The project is similar to the models Denmark and Norway have adopted for students, which is focused on outdoor learning and education that isn’t restricted to indoor classrooms.

“We had many meetings in July and August that went to 3:30 in the morning, and one of the motions that got passed was to try out some outdoor attendance because we all know the outside is a much safer place to be than indoors in this COVID-19 world that we find ourselves in,” said Norm Di Pasquale, TCDSB trustee for Ward 9.

The tents which cost $100,000 were funded by the federal contingency funding for local initiatives and priorities. They were set up between Sept. 24 and Sept. 29 and welcomed their first cohort of students on Wednesday.

The schools that have been selected for the pilot project are Blessed Margherita of Citta Castello, Immaculate Conception Catholic School, Father Serra Catholic School, St. Eugene Catholic School, St. Fidelis Catholic School, St. Simon Catholic School, St. Jerome Catholic School, St. John Vianney Catholic School, St. Conrad Catholic School and St. Michaels Choir School.

Di Pasquale said the school selection was focused on the city’s COVID-19 hotspots and only for elementary schools, as well as a choir school “where they're going to try singing inside” —  singing indoors is not permitted under COVID-19 restrictions.

A few schools across the country have also introduced outdoor learning environments, and one private school has actually brought in plexi-glass barriers.

School boards however and the Ontario ministry of education have not created a streamlined outdoor option.

The tents are similar to those that are used for outdoor weddings and can accommodate up to 60 kids. The tents can also be tied up and closed at night for safety measures and to prevent anyone from entering them. 

“Two different classes could potentially go in. The pilot is scheduled to last for four months, so we'll probably start with one class at a time and then sort of see if we can make more work,” Di Pasquale said. 

Dan Kajioka the CSPC Chair at St. Victor Catholic School and CPIC Chair of Ward 7, said it would give him peace of mind to know that his daughter can socially distance herself from other kids all while learning outside. 

“Because maybe they’re learning and then it snows and then they’re just learning in a different way...It could be a permanent thing, you know, potentially normal. It's an exciting thing. I think you're making a difference in how kids learn,” said Kajioka.

The Equinox Holistic Alternative School holds outdoor classes, as well as schools in Northern Ontario, said Di Pasquale, so outdoor learning has always been on the periphery.

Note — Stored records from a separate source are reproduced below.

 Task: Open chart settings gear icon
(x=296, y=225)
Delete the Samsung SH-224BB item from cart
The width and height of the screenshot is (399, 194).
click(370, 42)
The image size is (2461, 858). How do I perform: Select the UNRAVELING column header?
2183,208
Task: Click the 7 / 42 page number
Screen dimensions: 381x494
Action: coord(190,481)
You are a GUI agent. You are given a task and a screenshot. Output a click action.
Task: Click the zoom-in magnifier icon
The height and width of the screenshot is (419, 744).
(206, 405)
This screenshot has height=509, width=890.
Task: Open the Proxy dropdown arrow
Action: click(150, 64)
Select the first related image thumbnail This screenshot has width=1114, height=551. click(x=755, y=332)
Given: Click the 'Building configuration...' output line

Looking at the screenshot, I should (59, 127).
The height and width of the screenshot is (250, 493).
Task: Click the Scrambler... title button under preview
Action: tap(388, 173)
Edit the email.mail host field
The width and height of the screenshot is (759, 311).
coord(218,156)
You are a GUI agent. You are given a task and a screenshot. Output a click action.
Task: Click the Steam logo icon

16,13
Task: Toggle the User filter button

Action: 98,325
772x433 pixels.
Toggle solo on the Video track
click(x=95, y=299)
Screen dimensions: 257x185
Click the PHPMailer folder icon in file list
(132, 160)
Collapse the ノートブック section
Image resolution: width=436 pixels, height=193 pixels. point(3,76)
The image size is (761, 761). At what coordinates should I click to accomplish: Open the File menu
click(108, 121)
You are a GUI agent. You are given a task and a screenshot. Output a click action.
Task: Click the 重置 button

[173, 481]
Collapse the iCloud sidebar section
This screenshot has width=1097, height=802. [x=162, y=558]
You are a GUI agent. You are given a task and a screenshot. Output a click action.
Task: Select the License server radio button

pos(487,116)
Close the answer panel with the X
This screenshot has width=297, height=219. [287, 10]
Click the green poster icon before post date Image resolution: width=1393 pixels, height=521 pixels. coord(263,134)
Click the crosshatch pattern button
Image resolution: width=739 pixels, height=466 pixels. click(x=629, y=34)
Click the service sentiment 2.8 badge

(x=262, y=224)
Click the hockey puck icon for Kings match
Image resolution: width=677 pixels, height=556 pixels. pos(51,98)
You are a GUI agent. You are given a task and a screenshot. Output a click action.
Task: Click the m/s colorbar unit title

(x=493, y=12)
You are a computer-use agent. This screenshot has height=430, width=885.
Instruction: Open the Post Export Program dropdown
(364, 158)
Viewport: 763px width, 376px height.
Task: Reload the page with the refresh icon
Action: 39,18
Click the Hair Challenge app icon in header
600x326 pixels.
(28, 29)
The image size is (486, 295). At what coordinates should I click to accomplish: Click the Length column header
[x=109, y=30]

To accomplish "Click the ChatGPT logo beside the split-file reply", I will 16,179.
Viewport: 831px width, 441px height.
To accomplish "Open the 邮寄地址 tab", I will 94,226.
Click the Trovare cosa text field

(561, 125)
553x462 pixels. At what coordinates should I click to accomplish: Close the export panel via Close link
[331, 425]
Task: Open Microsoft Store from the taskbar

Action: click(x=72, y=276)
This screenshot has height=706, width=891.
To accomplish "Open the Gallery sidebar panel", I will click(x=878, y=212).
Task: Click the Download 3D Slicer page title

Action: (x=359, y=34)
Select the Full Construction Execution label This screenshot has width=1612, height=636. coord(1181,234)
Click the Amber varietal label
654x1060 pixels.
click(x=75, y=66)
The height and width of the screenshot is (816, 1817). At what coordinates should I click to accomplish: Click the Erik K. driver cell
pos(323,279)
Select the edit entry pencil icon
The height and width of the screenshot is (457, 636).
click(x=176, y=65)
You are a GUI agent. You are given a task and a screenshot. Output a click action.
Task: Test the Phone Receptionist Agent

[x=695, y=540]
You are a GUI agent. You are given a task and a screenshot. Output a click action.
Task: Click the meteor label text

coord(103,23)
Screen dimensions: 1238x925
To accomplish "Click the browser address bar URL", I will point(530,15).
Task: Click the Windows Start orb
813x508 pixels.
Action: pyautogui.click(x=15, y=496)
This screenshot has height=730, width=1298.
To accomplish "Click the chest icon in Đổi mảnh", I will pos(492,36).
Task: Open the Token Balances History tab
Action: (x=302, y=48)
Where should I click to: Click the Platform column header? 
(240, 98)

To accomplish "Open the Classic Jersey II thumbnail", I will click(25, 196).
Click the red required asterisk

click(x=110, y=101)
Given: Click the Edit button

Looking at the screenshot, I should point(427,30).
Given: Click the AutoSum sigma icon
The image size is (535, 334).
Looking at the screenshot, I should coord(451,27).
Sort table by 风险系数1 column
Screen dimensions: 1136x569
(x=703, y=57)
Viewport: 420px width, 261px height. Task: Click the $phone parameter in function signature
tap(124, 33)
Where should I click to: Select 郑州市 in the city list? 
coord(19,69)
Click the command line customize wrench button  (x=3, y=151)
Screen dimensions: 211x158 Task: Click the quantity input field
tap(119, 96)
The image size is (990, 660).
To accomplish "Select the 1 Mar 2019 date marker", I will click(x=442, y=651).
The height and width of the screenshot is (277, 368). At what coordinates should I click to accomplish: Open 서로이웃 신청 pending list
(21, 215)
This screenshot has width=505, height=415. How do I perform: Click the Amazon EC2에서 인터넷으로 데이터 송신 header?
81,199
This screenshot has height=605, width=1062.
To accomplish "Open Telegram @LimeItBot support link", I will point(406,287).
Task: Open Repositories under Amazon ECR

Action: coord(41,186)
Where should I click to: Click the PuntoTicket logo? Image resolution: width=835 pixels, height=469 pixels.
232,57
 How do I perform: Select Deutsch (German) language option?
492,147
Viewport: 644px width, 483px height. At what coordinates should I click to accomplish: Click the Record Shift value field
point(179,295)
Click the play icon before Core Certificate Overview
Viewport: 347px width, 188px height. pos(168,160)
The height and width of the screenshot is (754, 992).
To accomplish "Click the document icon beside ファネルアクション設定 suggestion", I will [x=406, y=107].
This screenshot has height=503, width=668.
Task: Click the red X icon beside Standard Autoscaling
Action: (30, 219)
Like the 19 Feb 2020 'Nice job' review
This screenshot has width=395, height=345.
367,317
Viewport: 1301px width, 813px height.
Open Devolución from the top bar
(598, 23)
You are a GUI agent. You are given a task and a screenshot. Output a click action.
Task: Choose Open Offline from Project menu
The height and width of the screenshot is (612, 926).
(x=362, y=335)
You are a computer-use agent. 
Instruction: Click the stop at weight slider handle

“The purpose of the pilot is just to see, ‘Is it viable? What are the challenges?’ [Then] we address those challenges and should we have a successful pilot, I think we would start to tend to the rest of our schools.”

After the end of the pilot, data will be collected on staff experiences, student experiences, custodians, and presented to the Board of Trustees with the recommendation on whether the pilot should continue, be stopped or expanded.

However, with the winter months right around the corner, the trustees are hoping to find arrangements to keep the project running smoothly and are hoping for businesses to donate heaters or lend them to the classroom tents.

Di Pasquale said it would not be ideal to buy heaters because the pilot project could be temporary. 

“I mean, if there are people out there with industrial heaters who would be willing to lend them to us, it definitely knocks out like a significant question that's raised by the community.”

Kajioka shares his concern and said the board could end up stuck with heaters if they buy them so he’s hoping the community can step in as well. 

“We’re asking ‘do you have heaters basically?’” and because it’s a pilot it still has to be determined what equipment will work, so there could be a risk, he explained.

Since schools reopened in September the TCDSB has reported cases in 18 of its schools with no closures. The TDSB has reported cases in 63 schools with one closure.

The pilot project is the first streamlined project of its kind in Canada.

“There's definitely a lot of excitement from the community, from teachers, from staff. We’re all very excited,” said Di Pasquale.